Notwithstanding, the research shows a compelling evidence to suspect mycobacterial antigens have an important role in the pathogenesis of sarcoidosis, at least in a subset of patients. The association of non-tubercular mycobacteria and sarcoidosis is less well characterized, but steroid responsive sarcoid-like granuloma has been described following Mycobacterium avium-intracellular complex (MAC) infection.[18] Considering mycobacterial antigen being common causative agent, it is likely the same antigen induces an aberrant immune response in a genetically different host that evolves into sarcoidosis. The question that naturally arises is What are the clinical implications of these findings? Is the term “Tuberculous Sarcoidosis”, originally coined by Scadding, a definitive clinical entity?[1]

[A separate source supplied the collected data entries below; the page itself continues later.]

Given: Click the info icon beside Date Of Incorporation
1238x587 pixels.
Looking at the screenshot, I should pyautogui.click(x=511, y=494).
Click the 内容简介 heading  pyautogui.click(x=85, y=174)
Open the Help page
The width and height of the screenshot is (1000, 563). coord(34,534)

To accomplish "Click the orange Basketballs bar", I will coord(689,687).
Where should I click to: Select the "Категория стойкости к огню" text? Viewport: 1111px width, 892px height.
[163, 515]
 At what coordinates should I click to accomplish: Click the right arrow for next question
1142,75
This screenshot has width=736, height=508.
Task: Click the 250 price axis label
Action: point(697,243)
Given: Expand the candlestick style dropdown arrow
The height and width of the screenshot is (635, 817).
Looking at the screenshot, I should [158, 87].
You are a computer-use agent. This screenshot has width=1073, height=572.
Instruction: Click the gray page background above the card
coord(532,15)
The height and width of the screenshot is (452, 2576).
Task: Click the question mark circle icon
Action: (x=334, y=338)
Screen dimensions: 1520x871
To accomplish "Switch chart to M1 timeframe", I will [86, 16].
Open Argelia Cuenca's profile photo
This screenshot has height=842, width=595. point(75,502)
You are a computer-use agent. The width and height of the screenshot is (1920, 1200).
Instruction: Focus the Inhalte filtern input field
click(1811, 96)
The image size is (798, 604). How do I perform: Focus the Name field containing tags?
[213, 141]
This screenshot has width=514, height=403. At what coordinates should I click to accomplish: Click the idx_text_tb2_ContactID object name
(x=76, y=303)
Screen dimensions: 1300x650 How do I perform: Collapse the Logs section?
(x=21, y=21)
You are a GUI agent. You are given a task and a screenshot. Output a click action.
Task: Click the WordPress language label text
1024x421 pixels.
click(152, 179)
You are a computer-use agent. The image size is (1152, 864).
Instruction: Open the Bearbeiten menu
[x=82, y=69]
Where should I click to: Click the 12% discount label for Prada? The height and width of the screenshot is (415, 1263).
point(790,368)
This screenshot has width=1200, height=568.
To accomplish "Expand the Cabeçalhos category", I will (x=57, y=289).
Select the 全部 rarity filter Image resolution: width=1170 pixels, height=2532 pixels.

There are anecdotal reports of treating patients with anti-tubercular drugs and steroids in patients with MTB where sarcoidosis was suspected as well.[19] In this regard, multiple reports of sarcoid-like granulomatous lesions after treatment with TNF-α is provocative.[20,21] Some of those patients showed recovery with anti-TB medications in spite of having negative TB skin test, which can be attributed to their immunosuppression. More recently, Drake and colleagues published the data from phase 1b of CLEAR trial showing excellent clinical response in patients with pulmonary and skin sarcoidosis after treatment with broad-spectrum anti-mycobacterial therapy.[22,23] Although initial results are fascinating, those studies raise many questions as well. Besides the methodology, the duration of therapy, side effects of medications and target patient population need to be addressed. The author recognizes ESAT-6 antigen as focus for treatment response, which is the most important virulent factor of MTB but may be seen in some species of NTM as well.[24]
As reported in National institute of health (NIH) website, the trial exploring efficacy of antitubercular therapy in management of sarcoidosis was conducted in India, but the result has not yet been posted.[25] The CLEAR trial is now at phase 2 level. We shall eagerly wait for the results of these studies. The scientific evidence showing association of mycobacterium and sarcoidosis is thought provoking in spite of some ambiguities. The challenge is to bring those evidences from bench to bedside. Besides finding the culprit organism by culture or DNA to fulfill Koch's postulate, the response to treatment might be the closest we can get to providing evidence of the organism as cause of sarcoidosis. Till we succeed in that quest, the definite answer will always remain elusive.